GOAL | Reproduce each of the following records word for word, line by line.

* START *

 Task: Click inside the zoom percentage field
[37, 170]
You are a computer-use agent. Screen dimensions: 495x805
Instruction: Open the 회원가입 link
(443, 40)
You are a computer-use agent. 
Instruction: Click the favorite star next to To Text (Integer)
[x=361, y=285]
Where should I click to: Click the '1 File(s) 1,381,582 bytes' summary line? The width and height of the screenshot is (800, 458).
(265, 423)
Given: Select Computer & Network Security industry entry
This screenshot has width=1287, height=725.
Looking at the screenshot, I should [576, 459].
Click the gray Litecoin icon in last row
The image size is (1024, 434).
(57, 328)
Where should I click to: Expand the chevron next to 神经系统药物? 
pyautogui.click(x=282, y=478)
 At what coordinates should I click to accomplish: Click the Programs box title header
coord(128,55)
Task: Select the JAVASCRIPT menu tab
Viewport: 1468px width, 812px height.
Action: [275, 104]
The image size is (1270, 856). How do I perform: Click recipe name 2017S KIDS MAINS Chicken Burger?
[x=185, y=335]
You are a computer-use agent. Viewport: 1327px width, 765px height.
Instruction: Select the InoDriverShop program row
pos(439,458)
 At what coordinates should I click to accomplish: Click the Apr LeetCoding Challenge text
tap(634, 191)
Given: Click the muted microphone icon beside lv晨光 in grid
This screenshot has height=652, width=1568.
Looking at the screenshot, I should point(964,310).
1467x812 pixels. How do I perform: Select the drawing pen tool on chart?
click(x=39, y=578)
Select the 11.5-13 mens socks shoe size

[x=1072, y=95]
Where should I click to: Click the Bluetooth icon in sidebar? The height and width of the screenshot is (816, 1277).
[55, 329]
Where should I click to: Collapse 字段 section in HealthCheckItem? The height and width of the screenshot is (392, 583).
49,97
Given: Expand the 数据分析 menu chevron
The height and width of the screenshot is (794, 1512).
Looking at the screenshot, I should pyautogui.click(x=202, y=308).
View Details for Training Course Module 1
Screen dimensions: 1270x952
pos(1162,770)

* END *

WORKED SOLUTION |
 Task: Click inside the zoom percentage field
[37, 170]
You are a computer-use agent. Screen dimensions: 495x805
Instruction: Open the 회원가입 link
(443, 40)
You are a computer-use agent. 
Instruction: Click the favorite star next to To Text (Integer)
[x=361, y=285]
Where should I click to: Click the '1 File(s) 1,381,582 bytes' summary line? The width and height of the screenshot is (800, 458).
(265, 423)
Given: Select Computer & Network Security industry entry
This screenshot has width=1287, height=725.
Looking at the screenshot, I should [576, 459].
Click the gray Litecoin icon in last row
The image size is (1024, 434).
(57, 328)
Where should I click to: Expand the chevron next to 神经系统药物? 
pyautogui.click(x=282, y=478)
 At what coordinates should I click to accomplish: Click the Programs box title header
coord(128,55)
Task: Select the JAVASCRIPT menu tab
Viewport: 1468px width, 812px height.
Action: [275, 104]
The image size is (1270, 856). How do I perform: Click recipe name 2017S KIDS MAINS Chicken Burger?
[x=185, y=335]
You are a computer-use agent. Viewport: 1327px width, 765px height.
Instruction: Select the InoDriverShop program row
pos(439,458)
 At what coordinates should I click to accomplish: Click the Apr LeetCoding Challenge text
tap(634, 191)
Given: Click the muted microphone icon beside lv晨光 in grid
This screenshot has height=652, width=1568.
Looking at the screenshot, I should point(964,310).
1467x812 pixels. How do I perform: Select the drawing pen tool on chart?
click(x=39, y=578)
Select the 11.5-13 mens socks shoe size

[x=1072, y=95]
Where should I click to: Click the Bluetooth icon in sidebar? The height and width of the screenshot is (816, 1277).
[55, 329]
Where should I click to: Collapse 字段 section in HealthCheckItem? The height and width of the screenshot is (392, 583).
49,97
Given: Expand the 数据分析 menu chevron
The height and width of the screenshot is (794, 1512).
Looking at the screenshot, I should pyautogui.click(x=202, y=308).
View Details for Training Course Module 1
Screen dimensions: 1270x952
pos(1162,770)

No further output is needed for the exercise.